**PASSAGE TO READ:**

—————

Asia’s space race heated up on Wednesday as China launched its first lunar orbiter, an event hailed in the world’s most populous nation as a milestone event in its global rise.
China’s year-long expedition, costing 1,4-billion yuan ($184-million), kicks off a programme that aims to land an unmanned rover on the moon’s surface by 2012 and put a man on the moon by about 2020.
The launch of Chang’e I, which will explore and map the moon’s surface, came after Japan last month launched its first lunar probe and ahead of a similar mission planned by India for next year.
Chang’e I took off at 6.05pm local time, perfect timing for a national television audience that watched it live after repeatedly being told by the government-controlled press about the significance of the event.
China has hailed the lunar orbiter as the third major milestone event for the nation’s space programme, after developing rockets and satellites since the 1970s and sending men into orbit in 2003 and 2005.
“Flying to the moon is the nation’s long-cherished dream,” the official Xinhua news agency said in a report immediately after the launch.
More than 1 000 Chinese journalists had reportedly converged on Xichang Satellite Launching Centre in south-western China’s Sichuan province to cover the event.
In the months leading up to the launch, one of the chief scientists in China’s moon programme, Ouyang Ziyuan, also pointed to the broader message a successful mission would send to the Chinese people and the world.
“As lunar exploration embodies our overall national strength, it is very significant for raising our international prestige and our national unity,” Ouyang told the ruling Communist Party’s mouthpiece, the People’s Daily.
To further drum up Chinese pride, the national anthem and 31 other patriotic songs were uploaded on to the satellite so it could broadcast the music back to China.

—————

**ENTRIES SHOWN:**
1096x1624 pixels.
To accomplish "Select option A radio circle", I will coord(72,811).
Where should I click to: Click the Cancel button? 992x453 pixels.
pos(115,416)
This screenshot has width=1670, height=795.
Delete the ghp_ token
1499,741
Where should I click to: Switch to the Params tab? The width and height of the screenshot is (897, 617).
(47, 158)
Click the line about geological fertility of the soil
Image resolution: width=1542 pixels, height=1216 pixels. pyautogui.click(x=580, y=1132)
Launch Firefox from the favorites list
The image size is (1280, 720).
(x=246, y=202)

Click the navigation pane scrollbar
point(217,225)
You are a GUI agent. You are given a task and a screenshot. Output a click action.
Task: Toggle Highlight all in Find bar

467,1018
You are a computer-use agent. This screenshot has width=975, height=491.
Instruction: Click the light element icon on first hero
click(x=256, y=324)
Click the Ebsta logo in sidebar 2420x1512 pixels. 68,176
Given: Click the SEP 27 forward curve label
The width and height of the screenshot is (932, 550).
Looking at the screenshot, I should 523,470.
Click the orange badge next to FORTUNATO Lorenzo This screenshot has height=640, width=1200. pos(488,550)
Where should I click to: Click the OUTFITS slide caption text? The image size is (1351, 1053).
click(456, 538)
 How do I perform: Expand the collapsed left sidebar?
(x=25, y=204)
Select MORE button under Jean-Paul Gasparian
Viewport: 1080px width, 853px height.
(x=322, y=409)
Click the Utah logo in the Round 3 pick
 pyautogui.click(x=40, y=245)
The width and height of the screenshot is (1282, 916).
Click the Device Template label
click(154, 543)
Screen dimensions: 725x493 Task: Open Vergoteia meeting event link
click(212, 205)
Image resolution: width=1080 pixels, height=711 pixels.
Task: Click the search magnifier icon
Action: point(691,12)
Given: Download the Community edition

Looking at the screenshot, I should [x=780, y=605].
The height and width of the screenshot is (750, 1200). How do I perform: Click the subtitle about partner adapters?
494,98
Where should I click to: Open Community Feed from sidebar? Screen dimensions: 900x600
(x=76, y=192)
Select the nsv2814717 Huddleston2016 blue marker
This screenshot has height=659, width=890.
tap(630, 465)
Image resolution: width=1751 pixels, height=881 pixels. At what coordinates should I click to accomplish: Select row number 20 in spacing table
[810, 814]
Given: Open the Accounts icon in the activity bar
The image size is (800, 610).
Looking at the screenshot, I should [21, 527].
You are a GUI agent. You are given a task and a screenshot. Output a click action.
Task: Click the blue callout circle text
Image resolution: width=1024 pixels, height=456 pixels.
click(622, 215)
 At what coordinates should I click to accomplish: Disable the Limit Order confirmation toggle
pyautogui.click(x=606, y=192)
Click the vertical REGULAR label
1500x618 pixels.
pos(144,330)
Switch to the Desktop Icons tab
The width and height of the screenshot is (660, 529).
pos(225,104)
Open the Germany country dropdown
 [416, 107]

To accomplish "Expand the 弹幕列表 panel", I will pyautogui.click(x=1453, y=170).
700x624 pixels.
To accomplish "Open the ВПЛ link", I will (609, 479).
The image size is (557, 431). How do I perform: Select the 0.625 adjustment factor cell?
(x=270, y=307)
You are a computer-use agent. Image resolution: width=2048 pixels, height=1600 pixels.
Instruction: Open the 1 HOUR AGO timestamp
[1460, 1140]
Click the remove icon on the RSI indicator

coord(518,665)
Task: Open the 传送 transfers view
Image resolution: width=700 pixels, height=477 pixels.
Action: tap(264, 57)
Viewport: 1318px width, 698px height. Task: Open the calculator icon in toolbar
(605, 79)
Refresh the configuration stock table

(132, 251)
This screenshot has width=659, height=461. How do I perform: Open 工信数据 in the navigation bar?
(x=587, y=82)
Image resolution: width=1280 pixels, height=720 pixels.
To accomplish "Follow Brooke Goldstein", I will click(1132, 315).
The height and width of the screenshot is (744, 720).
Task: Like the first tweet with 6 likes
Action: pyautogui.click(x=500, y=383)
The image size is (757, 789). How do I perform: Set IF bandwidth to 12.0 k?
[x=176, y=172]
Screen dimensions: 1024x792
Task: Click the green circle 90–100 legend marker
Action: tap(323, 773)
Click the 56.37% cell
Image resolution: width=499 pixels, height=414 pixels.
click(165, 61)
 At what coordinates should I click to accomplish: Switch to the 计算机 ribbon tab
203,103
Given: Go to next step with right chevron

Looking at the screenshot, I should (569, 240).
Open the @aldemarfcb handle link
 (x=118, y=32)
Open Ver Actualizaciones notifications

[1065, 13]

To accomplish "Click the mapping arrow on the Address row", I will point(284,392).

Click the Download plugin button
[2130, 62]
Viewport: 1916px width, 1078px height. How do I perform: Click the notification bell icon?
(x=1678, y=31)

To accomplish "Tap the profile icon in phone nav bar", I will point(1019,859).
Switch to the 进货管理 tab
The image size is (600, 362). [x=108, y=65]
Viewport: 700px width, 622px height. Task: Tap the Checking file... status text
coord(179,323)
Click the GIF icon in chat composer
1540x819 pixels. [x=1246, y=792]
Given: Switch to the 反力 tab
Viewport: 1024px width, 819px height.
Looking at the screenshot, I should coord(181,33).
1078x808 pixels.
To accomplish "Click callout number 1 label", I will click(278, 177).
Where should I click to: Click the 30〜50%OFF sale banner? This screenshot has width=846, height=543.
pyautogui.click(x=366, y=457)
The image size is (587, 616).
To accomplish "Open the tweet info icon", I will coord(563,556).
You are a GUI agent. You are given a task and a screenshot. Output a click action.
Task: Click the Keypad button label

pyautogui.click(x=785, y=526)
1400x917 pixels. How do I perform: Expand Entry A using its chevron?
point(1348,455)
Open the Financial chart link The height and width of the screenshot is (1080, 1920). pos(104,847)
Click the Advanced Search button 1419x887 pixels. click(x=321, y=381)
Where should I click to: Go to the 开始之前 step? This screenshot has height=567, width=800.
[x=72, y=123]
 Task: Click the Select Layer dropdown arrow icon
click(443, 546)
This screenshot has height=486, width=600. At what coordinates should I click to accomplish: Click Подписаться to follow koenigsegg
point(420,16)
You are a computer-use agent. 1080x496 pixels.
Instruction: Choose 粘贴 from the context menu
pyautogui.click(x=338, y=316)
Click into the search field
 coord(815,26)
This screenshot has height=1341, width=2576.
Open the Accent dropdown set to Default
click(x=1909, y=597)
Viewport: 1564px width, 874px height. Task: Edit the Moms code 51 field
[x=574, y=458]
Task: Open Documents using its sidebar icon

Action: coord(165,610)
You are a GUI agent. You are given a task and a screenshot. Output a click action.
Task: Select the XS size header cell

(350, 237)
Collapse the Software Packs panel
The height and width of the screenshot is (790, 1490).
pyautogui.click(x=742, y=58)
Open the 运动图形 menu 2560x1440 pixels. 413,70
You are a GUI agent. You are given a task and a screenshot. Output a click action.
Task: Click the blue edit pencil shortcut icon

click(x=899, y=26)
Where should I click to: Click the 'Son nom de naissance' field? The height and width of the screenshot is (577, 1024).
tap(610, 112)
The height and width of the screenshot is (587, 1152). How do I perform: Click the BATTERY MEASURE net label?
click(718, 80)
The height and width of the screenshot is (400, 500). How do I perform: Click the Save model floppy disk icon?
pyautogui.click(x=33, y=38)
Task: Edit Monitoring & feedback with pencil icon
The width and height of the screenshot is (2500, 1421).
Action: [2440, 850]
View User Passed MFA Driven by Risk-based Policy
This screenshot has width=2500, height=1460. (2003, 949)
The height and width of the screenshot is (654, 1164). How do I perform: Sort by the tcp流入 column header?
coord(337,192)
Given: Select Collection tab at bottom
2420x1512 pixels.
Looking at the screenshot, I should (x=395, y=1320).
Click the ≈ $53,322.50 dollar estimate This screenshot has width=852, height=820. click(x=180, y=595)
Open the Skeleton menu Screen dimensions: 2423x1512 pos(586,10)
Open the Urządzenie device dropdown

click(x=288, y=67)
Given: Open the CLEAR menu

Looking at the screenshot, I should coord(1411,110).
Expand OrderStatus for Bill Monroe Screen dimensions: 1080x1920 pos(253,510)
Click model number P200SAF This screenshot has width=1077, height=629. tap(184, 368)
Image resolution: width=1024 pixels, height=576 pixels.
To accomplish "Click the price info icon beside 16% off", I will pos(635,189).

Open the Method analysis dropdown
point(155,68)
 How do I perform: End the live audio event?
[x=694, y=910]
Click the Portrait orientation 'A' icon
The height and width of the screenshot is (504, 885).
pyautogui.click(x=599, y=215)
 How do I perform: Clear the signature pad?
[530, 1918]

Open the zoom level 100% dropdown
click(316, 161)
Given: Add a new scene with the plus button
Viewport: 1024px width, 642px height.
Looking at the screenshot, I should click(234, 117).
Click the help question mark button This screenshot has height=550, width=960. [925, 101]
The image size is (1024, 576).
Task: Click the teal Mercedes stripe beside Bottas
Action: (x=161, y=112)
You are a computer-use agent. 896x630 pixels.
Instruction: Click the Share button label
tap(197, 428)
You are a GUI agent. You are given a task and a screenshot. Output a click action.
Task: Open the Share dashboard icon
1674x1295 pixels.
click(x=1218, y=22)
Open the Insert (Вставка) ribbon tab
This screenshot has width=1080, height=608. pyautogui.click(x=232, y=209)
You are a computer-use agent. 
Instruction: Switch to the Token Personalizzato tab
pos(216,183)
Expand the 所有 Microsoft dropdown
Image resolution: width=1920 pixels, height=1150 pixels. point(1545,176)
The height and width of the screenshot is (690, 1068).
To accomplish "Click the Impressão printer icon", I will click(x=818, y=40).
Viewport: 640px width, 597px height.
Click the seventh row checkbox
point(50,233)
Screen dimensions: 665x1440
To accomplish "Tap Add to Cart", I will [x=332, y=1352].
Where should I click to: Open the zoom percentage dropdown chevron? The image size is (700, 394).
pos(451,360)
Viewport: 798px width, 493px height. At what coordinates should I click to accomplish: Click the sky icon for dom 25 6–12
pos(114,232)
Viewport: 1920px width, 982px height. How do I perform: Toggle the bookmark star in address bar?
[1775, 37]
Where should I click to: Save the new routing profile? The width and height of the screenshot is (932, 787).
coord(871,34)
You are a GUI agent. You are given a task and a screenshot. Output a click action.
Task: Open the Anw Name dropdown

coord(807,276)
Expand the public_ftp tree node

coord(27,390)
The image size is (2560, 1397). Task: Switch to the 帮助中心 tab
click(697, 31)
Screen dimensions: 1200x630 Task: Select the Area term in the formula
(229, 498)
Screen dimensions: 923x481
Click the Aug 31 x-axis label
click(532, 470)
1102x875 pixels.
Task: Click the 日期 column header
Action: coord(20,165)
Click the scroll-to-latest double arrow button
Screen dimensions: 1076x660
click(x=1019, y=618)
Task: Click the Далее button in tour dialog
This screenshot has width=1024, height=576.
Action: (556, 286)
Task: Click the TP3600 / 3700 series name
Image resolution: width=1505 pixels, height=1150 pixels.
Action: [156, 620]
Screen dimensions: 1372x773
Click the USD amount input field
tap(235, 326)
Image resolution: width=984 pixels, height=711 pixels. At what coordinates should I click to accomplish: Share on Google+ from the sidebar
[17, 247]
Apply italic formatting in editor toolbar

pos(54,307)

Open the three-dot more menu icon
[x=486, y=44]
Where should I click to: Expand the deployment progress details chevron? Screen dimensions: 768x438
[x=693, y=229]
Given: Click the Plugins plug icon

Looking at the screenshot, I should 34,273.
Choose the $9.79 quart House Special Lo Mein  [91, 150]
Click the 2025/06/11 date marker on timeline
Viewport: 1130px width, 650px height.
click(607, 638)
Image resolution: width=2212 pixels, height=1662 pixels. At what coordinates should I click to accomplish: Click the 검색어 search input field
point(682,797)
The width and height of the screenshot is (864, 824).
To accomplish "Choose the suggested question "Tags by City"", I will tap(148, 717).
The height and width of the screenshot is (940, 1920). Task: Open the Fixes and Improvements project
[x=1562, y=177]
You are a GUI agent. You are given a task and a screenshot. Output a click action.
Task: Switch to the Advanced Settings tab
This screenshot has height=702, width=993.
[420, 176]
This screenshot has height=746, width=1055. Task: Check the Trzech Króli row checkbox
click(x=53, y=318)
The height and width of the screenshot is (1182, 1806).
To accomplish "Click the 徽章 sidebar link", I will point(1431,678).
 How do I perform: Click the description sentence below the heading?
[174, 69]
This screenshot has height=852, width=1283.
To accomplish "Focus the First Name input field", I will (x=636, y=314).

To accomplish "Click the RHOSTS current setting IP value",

—————

**SET OF TASKS:**
- A) Answer these from the article on China's lunar orbiter launch:
(i) At what local time did Chang'e I take off?
(ii) Where did more than 1 000 Chinese journalists reportedly converge to cover the event?
(iii) Besides the national anthem, how many patriotic songs were uploaded onto the satellite?
- B) Reproduce word for word the stretch of the article on China's lunar orbiter launch from "Chang’e I took" through "2003 and 2005.".

**PER-TASK ANSWERS:**
- A)
(i) 6.05pm local time
(ii) Xichang Satellite Launching Centre in south-western China's Sichuan province
(iii) 31

- B)
Chang’e I took off at 6.05pm local time, perfect timing for a national television audience that watched it live after repeatedly being told by the government-controlled press about the significance of the event.
China has hailed the lunar orbiter as the third major milestone event for the nation’s space programme, after developing rockets and satellites since the 1970s and sending men into orbit in 2003 and 2005.